Il glucosio può essere utilizzato per formare polisaccaridi di deposito come il glicogeno epatico e muscolare, questo in particolare è utilizzato per fornire glucosio nei periodi di intenso sforzo fisico, quando cioè lo sforzo del muscolo è così potente e breve da non consentire al sistema circolatorio di portare sufficiente glucosio per la contrazione muscolare. Più è grosso il muscolo scheletrico e maggiore sarà la sua riserva energetica, ciò spiega i muscoli ipertrofici dei centometristi, o gli imponenti quadricipiti femorali dei giocatori di calcio. Il glicogeno epatico invece serve all’atleta che svolge uno sforzo più prolungato e per questo motivo i ciclisti per colazione si riempiono di pasta di grano, con l’intento di fare un pieno di energie da impiegare nelle ore successive.

 

Il glucosio può essere trasformato in acetil-CoA , attraverso l’ossidazione del piruvato, e dare così origine alla sintesi del grasso. Tutte le volte che si mangia più cibo di quanto sia necessario per produrre energia, e per assolvere alle necessità della biosintesi di altre molecole, l’eccesso di glucosio viene ossidato ad acetil-CoA e indirizzato verso la sintesi dei trigliceridi, con ovvio aumento dei depositi di grasso.
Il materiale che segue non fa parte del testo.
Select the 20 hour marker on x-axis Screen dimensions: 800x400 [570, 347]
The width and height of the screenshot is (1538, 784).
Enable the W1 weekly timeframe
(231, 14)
Dobbiamo ricordare che nel corso dell’evoluzione i periodi di carestia  hanno selezionato linee genetiche capaci di conservare al meglio le riserve energetiche.
La Co2 e l’H2O, che rappresentano i prodotti finali dell’ossidazione del glucosio sono eliminati con la respirazione e l’escrezione renale urinaria.
I prodotti intermedi, PIRUVATO e LATTATO, entrano rispettivamente nel metabolismo del muscolo scheletrico il primo, e nel metabolismo del fegato e del cuore, il secondo. In pratica a livello muscolare, la contrazione intensa superando le capacità di trasporto dell’ossigeno, induce la necessità di trasformare il PIRUVATO in LATTATO. L’acido lattico che si forma rappresenta un vero e proprio veleno muscolare, responsabile di crampi e dolori che certo tutti abbiamo sperimentato dopo sforzi intensi o inusuali, tuttavia proprio questo veleno rappresenta un’importante ghiottoneria per il cuore, che usa proprio questo prodotto per funzionare al meglio, producendo come scarto il piruvato, ovvero la preziosa sostanza indispensabile al metabolismo del muscolo. Accade in qualche misura un evento eccezionale per la meccanica, sarebbe come se i fumi di scarico del tubo di scappamento di un’automobile, fossero impiegati dal motore come fonte energetica e che la combustione di questi fumi, producesse benzina a 98 ottani e così via.
Riassumendo quindi il muscolo per contrarsi usa come benzina, il PIRUVATO e produce come scarto il LATTATO, al contrario il cuore usa come benzina il LATTATO, e ha come risultato della combustione il PIRUVATO.